▸ INFORMATION GIVEN:
■ ■ ■

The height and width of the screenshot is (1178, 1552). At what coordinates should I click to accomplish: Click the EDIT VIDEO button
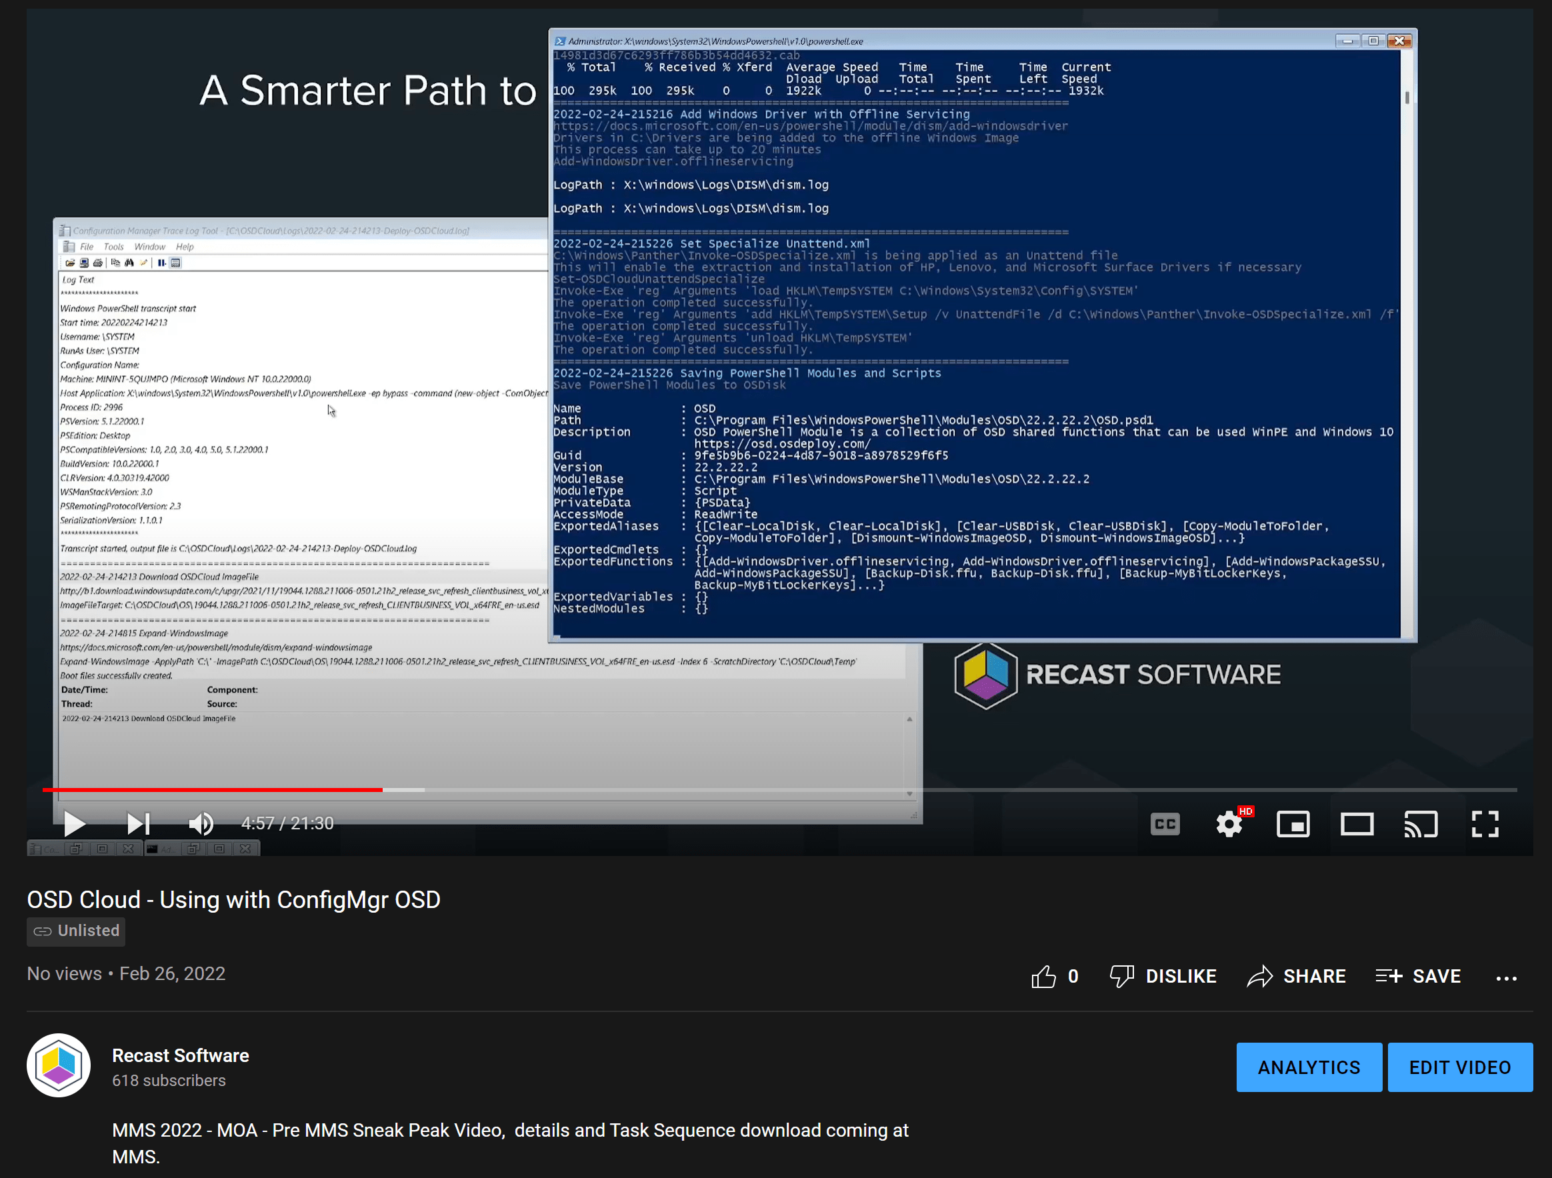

■ ■ ■

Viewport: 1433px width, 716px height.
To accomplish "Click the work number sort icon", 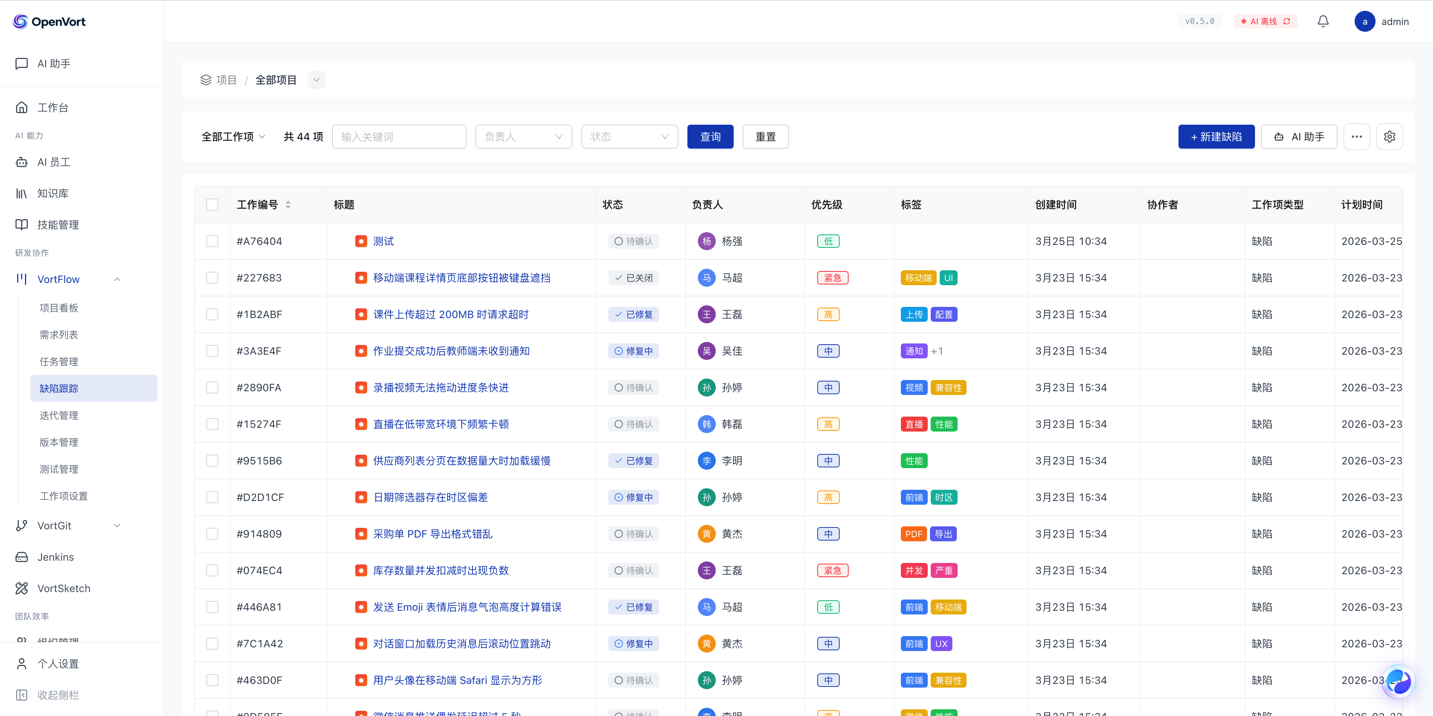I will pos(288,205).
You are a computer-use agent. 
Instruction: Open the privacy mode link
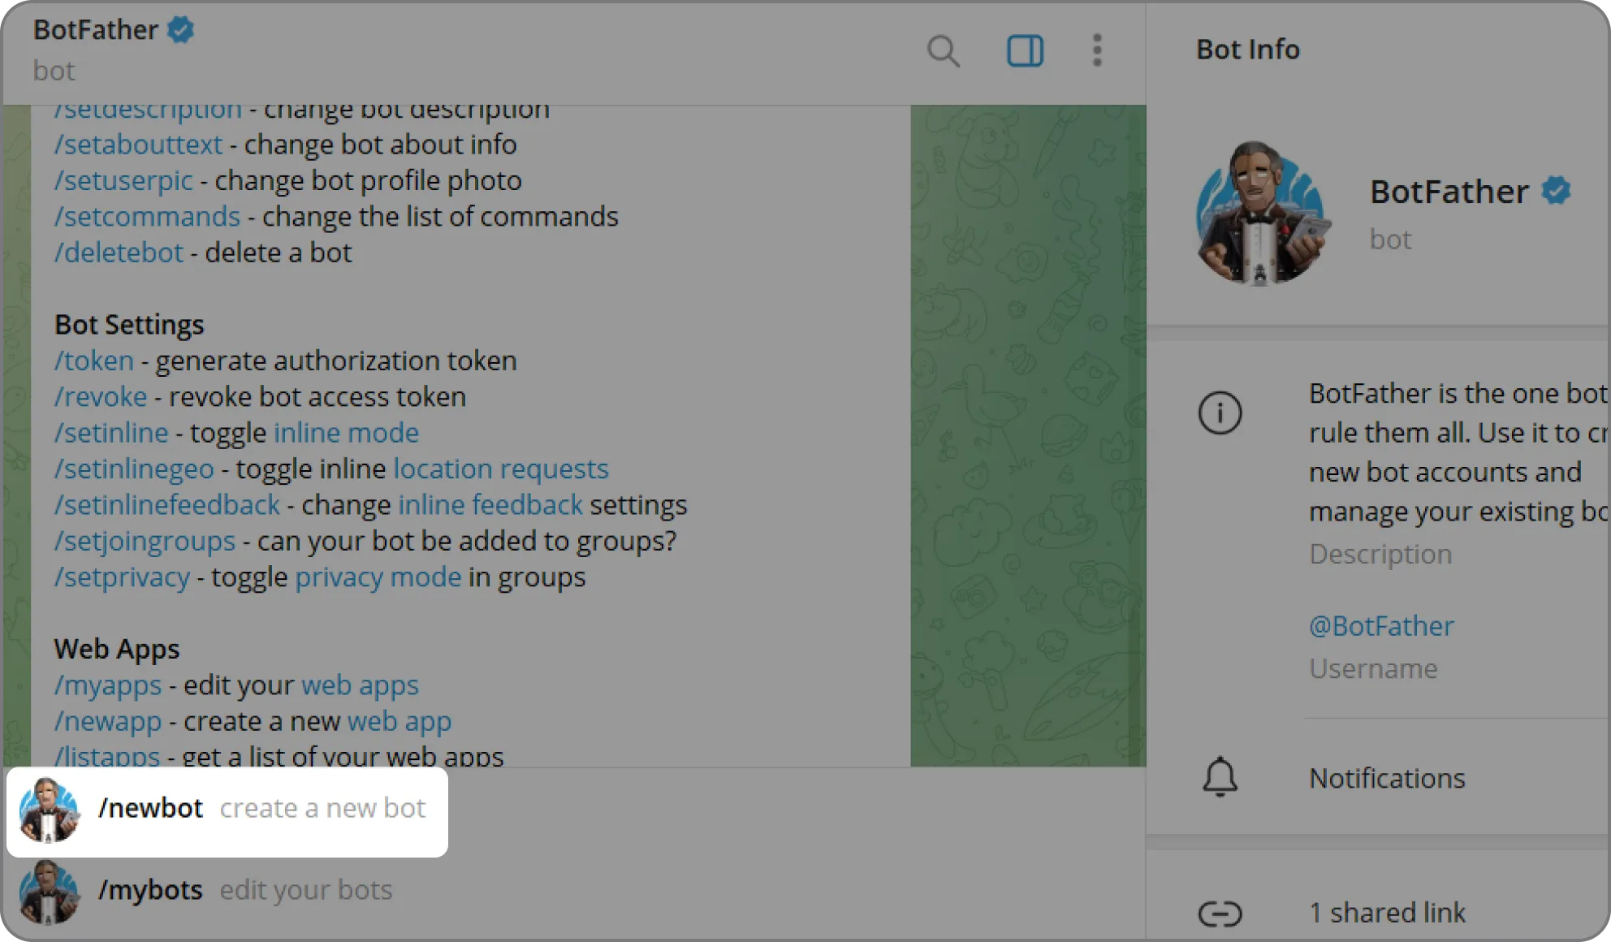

■ ■ ■

▸ EXERCISE INSTRUCTIONS: The lines above starting at the one that contains "You are a computer-use agent." and ending at the one that contains "Instruction: Open the privacy mode link" must be transcribed exactly, and no other lines may appear.

▸ SOLUTION FOR THIS PROBLEM:
You are a computer-use agent. 
Instruction: Open the privacy mode link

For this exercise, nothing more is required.